Part 4 - Hands On: submission to SLURM clusters

https://github.com/indigo-dc/udocker

Mario David david@lip.pt, Jorge Gomes jorge@lip.pt

width:150px width:1200px


Before the beginning (slide deck 2)

Access the INCD advanced computing facility at Lisbon using ssh:

ssh -l <username> cirrus8.a.incd.pt
module load python
wget https://github.com/indigo-dc/udocker/releases/download/1.3.10/udocker-1.3.10.tar.gz
tar zxvf udocker-1.3.10.tar.gz
export PATH=$HOME/udocker-1.3.10/udocker:$PATH

In the beginning - I

Make a directory for the tutorial and set en variable of udocker to that dir:

mkdir udocker-tutorial
cd udocker-tutorial
export UDOCKER_DIR=$HOME/udocker-tutorial/.udocker
udocker version

Check that the UDOCKER_DIR=$HOME/udocker-tutorial/.udocker was created

echo $UDOCKER_DIR
ls -al $UDOCKER_DIR

In the beginning - II

I assume that the compute/worker nodes mount your $HOME directory or, you can do this in some directory mounted in the compute/worker nodes.

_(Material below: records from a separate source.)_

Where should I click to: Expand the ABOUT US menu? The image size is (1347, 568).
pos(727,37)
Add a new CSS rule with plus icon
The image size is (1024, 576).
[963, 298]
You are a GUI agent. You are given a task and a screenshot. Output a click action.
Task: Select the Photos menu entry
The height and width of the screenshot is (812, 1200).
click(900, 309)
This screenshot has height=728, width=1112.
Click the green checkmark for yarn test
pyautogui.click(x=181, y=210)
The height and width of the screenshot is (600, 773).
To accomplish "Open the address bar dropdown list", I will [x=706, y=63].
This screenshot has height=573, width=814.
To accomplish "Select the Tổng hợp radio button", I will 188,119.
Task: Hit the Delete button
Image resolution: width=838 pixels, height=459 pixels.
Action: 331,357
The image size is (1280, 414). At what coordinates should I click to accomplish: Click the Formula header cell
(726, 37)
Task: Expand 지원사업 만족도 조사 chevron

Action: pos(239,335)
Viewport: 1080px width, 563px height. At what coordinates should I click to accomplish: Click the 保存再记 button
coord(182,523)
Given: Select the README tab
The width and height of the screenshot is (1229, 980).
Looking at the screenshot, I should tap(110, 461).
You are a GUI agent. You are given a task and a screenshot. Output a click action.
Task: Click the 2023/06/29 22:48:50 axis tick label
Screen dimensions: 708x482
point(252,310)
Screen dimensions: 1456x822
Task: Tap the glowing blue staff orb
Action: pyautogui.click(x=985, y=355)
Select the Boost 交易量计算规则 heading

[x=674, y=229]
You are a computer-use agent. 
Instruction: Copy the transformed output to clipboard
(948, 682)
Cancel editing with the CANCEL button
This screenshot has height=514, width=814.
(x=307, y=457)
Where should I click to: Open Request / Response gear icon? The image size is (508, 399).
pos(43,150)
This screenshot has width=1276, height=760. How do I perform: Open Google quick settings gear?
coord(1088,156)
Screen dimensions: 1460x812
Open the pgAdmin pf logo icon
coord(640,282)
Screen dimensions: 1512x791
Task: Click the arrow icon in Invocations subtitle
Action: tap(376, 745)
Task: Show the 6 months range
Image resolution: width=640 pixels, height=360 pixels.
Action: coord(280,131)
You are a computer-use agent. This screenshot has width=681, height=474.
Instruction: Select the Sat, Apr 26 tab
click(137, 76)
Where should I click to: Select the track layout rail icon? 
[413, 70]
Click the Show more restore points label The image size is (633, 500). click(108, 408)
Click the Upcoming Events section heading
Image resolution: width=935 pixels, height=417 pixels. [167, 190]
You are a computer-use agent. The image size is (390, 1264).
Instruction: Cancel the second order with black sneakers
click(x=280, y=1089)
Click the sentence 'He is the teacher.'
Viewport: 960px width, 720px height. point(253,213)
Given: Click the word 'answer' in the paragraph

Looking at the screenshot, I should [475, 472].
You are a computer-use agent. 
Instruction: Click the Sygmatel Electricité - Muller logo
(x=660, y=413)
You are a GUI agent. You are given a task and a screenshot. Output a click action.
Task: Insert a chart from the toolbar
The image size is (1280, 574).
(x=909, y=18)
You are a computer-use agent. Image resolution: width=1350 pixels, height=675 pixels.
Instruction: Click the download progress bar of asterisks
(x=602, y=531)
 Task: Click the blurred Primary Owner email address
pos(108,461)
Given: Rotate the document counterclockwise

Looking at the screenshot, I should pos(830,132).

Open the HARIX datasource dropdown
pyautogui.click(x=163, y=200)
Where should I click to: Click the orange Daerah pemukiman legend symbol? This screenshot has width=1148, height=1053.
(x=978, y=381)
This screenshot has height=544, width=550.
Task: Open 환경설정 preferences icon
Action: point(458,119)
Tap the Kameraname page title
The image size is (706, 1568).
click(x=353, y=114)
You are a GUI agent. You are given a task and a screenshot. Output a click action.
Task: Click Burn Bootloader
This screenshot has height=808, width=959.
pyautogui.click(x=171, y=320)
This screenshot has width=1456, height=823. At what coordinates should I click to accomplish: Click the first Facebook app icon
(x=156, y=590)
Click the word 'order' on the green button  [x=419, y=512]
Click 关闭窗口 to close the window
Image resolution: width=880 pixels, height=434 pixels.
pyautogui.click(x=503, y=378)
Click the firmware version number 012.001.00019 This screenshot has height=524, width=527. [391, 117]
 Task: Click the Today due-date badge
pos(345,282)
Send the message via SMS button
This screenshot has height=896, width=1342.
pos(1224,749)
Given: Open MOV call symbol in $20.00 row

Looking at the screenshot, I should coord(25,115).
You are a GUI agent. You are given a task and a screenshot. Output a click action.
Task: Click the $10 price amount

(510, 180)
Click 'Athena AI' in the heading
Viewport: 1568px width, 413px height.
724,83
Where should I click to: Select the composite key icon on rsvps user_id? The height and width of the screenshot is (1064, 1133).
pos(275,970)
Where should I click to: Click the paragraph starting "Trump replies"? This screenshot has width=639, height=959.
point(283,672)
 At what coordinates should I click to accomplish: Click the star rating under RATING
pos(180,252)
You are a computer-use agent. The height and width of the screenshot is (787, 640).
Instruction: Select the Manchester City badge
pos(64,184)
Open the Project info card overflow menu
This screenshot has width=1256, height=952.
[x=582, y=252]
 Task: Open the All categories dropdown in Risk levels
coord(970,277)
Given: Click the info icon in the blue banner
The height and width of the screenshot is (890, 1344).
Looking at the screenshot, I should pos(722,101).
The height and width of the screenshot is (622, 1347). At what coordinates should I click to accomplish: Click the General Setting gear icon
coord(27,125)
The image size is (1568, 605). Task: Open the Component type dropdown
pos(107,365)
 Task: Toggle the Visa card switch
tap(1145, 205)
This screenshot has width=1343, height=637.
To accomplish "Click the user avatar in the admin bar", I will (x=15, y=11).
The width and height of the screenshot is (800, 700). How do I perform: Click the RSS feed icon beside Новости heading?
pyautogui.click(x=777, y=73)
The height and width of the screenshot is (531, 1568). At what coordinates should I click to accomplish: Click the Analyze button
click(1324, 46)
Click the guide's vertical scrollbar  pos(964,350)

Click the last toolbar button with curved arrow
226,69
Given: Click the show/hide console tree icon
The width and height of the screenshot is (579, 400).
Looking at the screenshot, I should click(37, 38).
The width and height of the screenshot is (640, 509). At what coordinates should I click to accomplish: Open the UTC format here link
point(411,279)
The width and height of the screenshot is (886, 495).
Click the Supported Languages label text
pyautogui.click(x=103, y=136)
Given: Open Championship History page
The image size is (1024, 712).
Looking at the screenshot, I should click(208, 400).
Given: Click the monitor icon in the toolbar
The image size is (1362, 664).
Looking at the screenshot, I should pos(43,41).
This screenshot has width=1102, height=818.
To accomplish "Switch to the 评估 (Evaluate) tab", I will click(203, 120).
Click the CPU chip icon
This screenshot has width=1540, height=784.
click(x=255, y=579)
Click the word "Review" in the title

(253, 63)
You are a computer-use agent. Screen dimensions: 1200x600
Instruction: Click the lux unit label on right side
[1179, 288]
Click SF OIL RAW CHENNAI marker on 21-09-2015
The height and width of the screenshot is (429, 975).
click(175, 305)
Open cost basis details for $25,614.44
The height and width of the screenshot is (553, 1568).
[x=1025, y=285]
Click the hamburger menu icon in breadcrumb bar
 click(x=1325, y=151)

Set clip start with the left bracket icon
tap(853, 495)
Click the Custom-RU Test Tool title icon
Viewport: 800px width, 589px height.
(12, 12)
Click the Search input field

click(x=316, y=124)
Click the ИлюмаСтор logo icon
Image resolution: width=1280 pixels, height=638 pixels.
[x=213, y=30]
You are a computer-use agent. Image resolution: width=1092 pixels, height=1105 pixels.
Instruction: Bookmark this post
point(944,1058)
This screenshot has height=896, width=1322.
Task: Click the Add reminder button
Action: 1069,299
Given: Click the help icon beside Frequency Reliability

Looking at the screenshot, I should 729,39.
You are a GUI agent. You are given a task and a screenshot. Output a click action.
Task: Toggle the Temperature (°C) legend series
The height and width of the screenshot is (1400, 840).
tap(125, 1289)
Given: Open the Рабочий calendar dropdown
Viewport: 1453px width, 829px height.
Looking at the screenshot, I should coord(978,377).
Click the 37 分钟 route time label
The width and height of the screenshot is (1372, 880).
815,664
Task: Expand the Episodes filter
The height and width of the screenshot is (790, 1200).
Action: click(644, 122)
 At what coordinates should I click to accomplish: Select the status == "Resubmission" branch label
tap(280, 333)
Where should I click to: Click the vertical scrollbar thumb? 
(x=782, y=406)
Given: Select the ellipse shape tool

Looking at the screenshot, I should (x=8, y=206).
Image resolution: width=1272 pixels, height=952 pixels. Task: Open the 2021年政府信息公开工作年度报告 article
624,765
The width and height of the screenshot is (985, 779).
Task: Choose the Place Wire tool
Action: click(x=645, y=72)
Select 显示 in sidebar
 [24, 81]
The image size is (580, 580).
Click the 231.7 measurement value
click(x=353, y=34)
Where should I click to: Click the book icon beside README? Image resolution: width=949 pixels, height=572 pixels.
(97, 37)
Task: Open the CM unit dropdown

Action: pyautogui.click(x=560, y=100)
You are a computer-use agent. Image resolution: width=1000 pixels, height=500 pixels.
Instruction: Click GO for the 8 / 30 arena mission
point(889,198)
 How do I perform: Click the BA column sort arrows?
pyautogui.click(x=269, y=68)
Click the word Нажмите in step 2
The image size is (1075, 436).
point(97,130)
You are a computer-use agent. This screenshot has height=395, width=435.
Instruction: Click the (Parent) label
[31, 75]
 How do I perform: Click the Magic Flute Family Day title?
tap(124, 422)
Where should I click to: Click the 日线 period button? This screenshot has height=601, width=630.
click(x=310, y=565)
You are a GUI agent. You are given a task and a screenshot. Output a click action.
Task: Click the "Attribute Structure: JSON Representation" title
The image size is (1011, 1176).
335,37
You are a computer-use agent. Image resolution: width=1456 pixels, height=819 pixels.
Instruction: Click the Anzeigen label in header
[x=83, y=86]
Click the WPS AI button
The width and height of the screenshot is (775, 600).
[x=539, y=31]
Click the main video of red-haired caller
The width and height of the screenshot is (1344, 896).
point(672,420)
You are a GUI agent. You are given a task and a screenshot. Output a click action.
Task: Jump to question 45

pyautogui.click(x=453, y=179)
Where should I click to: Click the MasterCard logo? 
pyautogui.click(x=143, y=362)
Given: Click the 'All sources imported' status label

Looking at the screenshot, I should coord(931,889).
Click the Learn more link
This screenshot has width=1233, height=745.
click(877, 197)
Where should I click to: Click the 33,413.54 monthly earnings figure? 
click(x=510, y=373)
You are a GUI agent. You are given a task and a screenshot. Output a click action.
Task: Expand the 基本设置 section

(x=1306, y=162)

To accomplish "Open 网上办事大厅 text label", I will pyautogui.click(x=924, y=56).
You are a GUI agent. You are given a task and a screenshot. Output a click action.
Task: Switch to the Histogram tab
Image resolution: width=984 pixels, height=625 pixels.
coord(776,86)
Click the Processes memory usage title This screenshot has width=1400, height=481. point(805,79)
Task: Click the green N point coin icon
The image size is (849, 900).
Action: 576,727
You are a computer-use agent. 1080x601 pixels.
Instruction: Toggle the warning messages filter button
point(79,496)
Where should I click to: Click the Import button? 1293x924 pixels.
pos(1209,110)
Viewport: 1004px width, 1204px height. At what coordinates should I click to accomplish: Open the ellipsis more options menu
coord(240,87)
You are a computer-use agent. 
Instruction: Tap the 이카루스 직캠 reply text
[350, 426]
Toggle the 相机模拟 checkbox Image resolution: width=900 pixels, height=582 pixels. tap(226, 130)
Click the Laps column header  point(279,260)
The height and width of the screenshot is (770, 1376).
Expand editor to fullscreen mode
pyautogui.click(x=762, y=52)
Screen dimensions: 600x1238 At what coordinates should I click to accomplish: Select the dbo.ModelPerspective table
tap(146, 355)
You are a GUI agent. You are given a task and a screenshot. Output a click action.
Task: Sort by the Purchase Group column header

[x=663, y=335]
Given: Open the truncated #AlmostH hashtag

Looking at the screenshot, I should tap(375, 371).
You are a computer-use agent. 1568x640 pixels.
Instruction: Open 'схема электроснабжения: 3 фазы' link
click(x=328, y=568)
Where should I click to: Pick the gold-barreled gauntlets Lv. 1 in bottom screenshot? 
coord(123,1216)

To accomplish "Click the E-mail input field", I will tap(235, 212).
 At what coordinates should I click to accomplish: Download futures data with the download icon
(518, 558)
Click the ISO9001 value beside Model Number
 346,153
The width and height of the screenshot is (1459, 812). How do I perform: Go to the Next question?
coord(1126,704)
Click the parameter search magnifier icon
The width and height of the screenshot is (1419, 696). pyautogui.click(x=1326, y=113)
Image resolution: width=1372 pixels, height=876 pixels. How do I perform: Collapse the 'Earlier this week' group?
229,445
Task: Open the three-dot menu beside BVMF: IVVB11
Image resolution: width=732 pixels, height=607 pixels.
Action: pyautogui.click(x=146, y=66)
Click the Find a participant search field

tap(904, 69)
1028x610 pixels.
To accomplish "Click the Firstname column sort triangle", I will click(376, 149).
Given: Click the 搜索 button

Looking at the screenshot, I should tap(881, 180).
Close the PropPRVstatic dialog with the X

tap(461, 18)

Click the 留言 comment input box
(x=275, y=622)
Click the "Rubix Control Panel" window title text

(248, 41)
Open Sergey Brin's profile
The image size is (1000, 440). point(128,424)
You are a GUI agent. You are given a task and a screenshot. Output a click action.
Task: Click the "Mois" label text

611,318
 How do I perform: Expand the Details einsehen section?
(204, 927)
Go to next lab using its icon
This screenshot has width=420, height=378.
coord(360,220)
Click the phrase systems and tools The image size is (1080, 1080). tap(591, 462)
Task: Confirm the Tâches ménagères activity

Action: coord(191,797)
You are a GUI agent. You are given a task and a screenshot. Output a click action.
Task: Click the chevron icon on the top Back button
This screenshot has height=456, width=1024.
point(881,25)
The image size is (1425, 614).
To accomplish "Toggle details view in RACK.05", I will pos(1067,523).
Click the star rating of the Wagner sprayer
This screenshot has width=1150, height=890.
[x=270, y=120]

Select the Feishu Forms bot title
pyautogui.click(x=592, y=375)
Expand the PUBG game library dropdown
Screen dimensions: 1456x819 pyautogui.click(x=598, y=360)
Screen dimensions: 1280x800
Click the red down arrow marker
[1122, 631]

Git pull the repository to get needed input files, in particular for the tensorflow/keras application:

git clone https://github.com/LIP-Computing/tutorials.git

In particular, you will need the files and scripts in tutorials/udocker-files/

cp -r tutorials/udocker-files .

Pull a nice image

udocker pull tensorflow/tensorflow:2.11.0-gpu

First we create and prepare the container, later we run the actual job, the creation of the container may take some time (a few minutes), thus we do it once initially. And we can use some fast/low resource queue.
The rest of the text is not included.